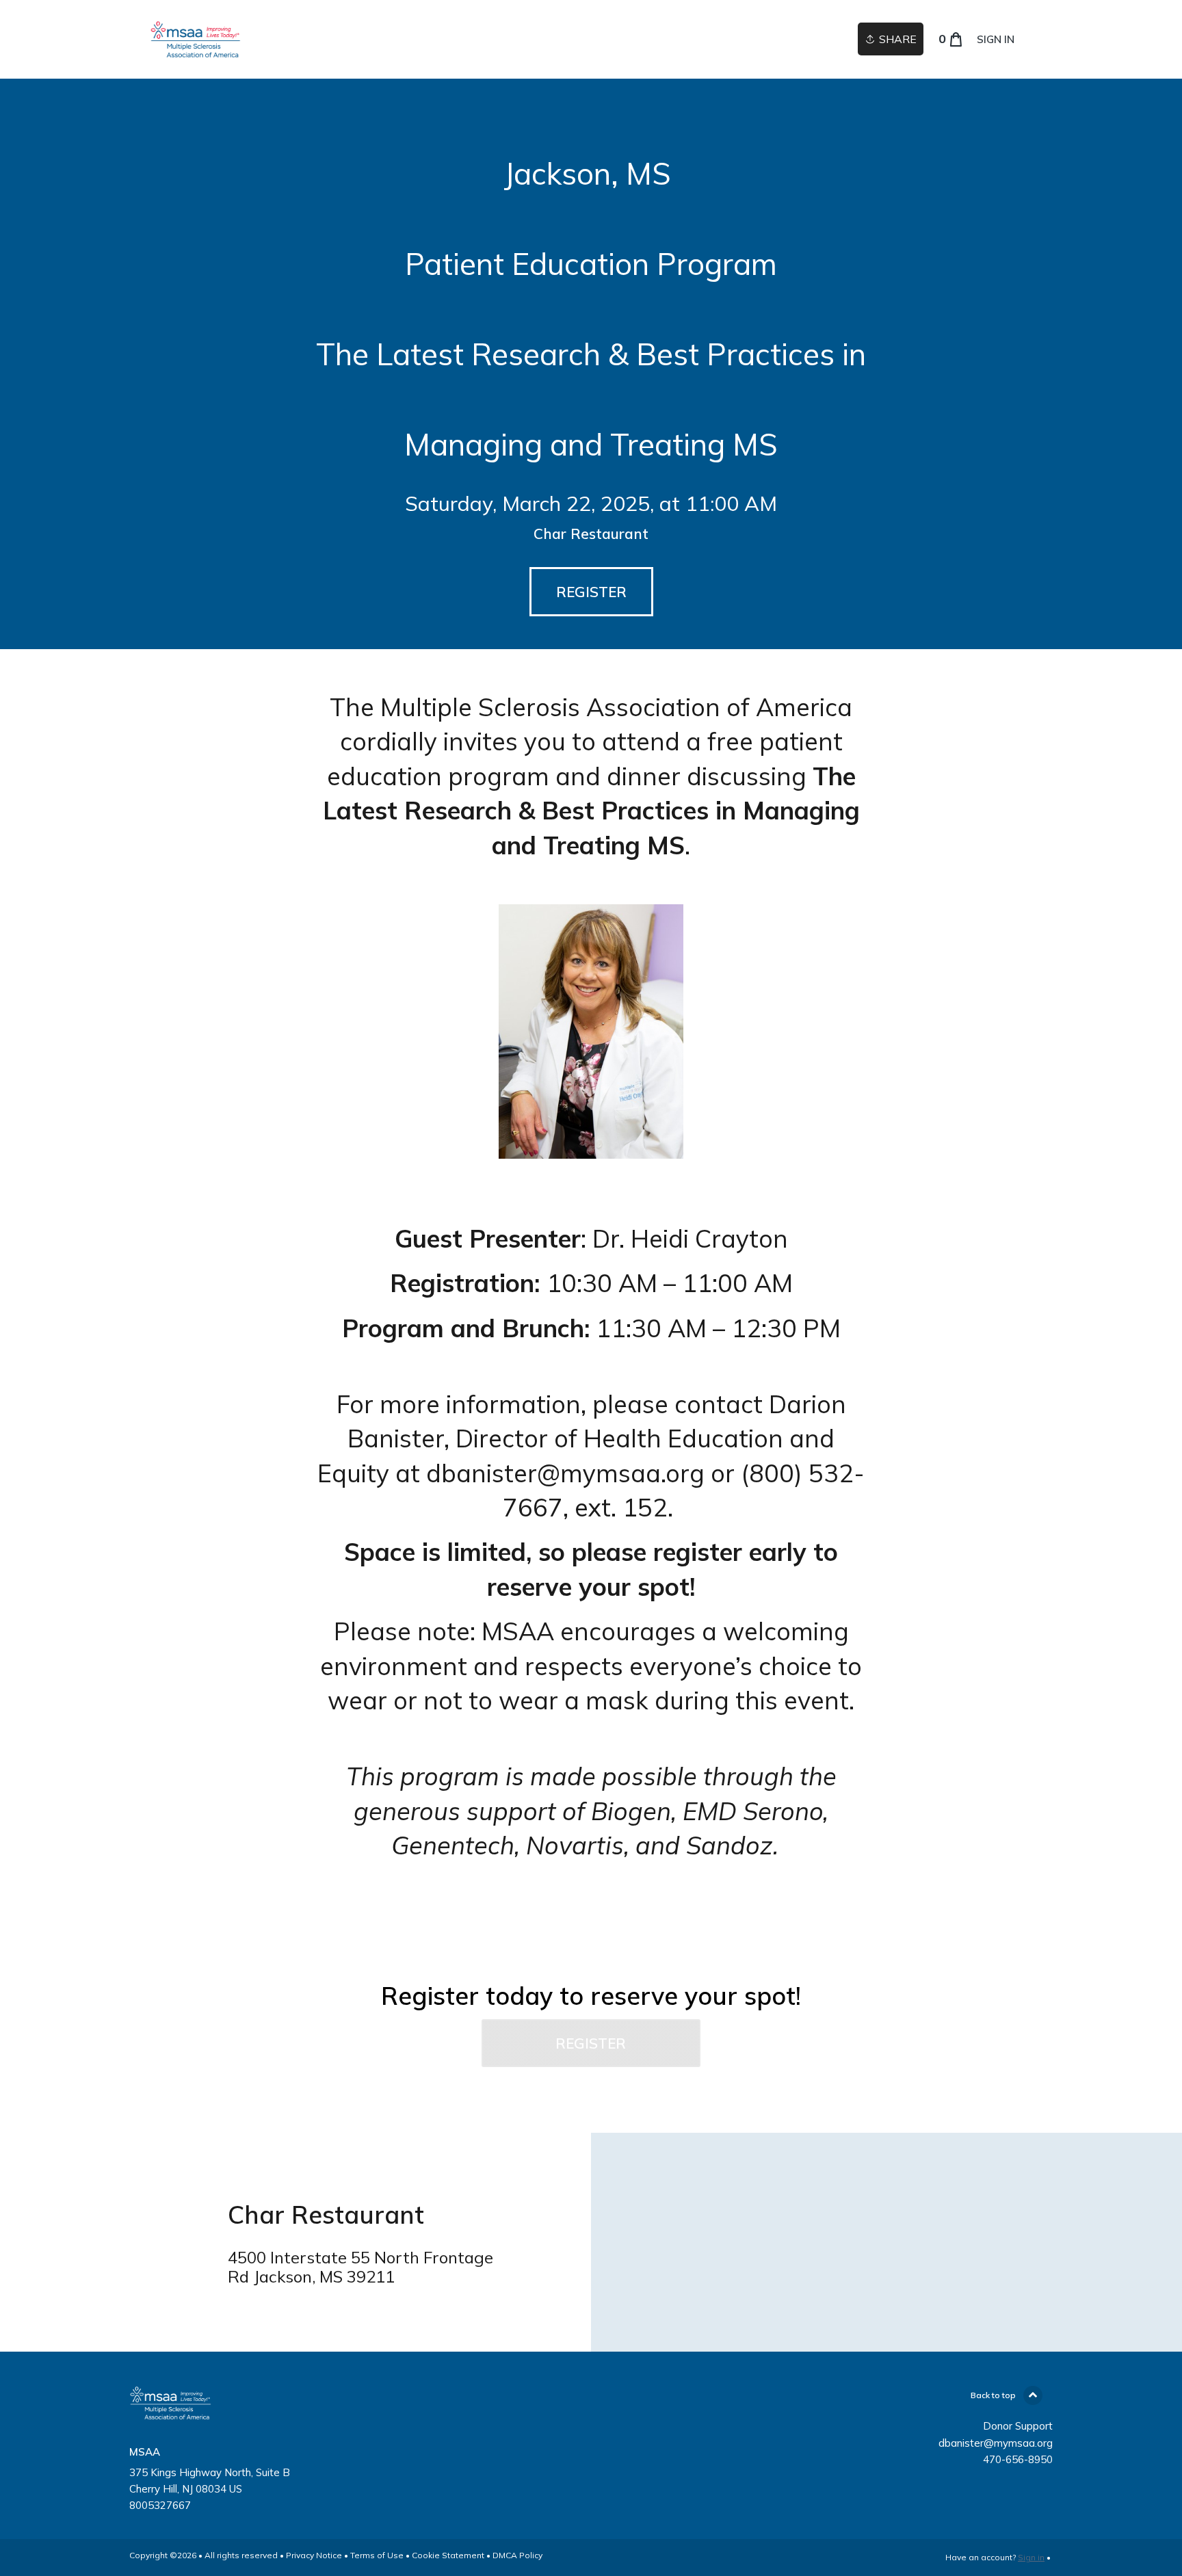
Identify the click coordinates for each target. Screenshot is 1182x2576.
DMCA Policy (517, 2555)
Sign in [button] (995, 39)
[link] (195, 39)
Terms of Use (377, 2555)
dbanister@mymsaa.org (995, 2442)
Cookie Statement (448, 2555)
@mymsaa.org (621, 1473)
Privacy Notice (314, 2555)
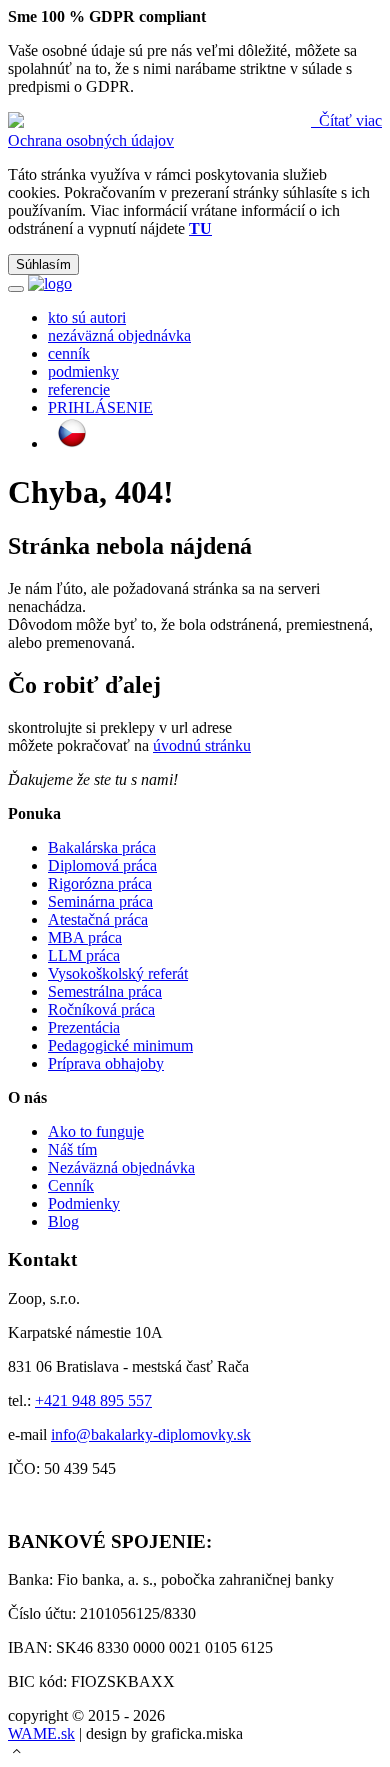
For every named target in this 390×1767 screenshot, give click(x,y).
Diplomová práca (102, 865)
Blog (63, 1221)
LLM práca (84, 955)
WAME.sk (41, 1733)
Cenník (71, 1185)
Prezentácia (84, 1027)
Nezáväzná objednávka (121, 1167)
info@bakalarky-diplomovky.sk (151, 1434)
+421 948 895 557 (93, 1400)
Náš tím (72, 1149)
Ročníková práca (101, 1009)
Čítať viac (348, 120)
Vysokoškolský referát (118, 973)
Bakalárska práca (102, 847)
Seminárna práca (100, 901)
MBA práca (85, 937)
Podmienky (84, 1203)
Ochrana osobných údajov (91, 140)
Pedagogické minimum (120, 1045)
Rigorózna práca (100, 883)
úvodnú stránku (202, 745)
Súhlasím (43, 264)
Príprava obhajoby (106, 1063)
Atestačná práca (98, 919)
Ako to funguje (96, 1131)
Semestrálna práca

=-=-=-=-=

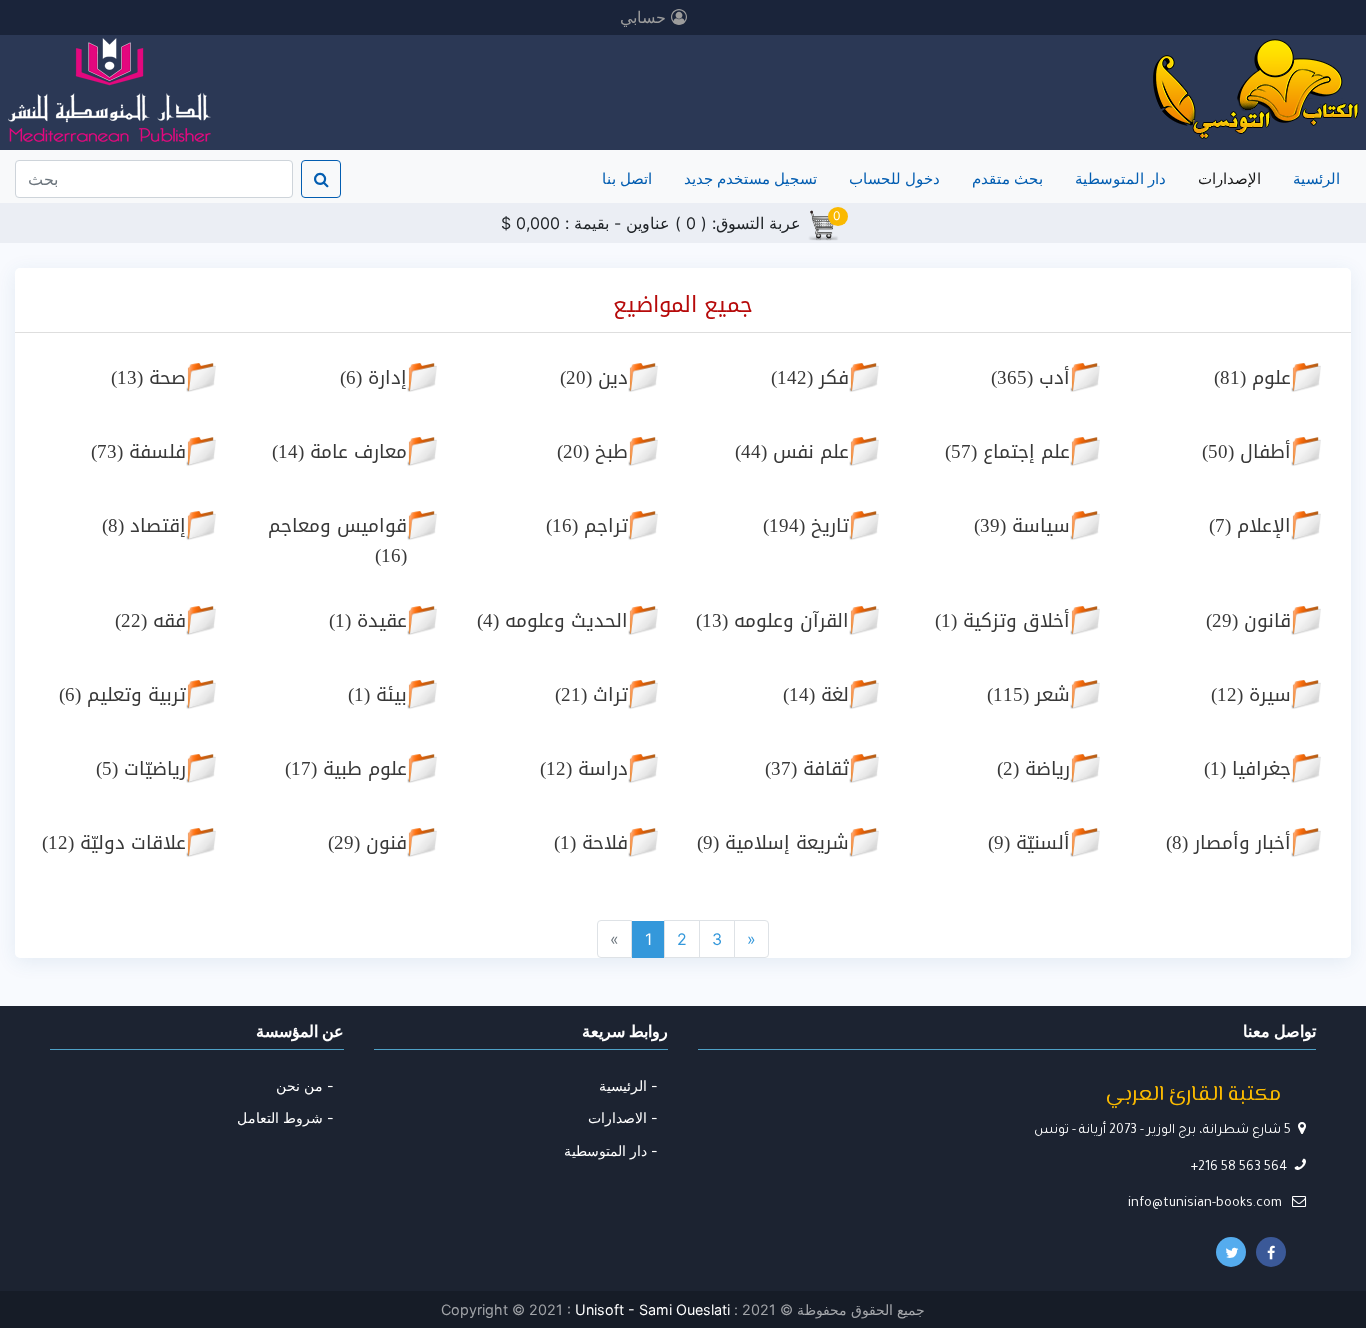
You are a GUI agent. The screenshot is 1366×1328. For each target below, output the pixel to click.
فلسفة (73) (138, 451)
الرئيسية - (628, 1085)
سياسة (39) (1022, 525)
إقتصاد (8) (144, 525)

=-=-=-=-=

Task prompt: State the number of lines in the data above that include the word "each", leaving out any other words.

Task result: 2